*** Opening of Excerpted records ***

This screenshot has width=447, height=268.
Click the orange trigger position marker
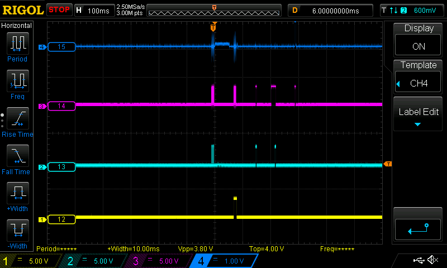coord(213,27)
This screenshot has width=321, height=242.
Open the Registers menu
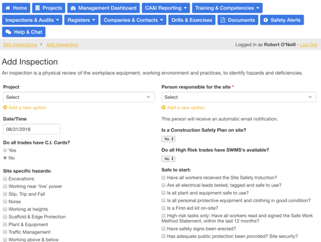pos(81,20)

*** Close of Excerpted records ***
*** Opening of Excerpted records ***

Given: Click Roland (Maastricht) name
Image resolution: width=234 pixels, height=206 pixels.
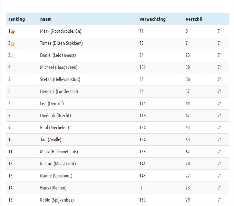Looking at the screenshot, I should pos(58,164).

*** Close of Excerpted records ***

Each line of the material that contains "This" is to be counted, and only the total stated.

2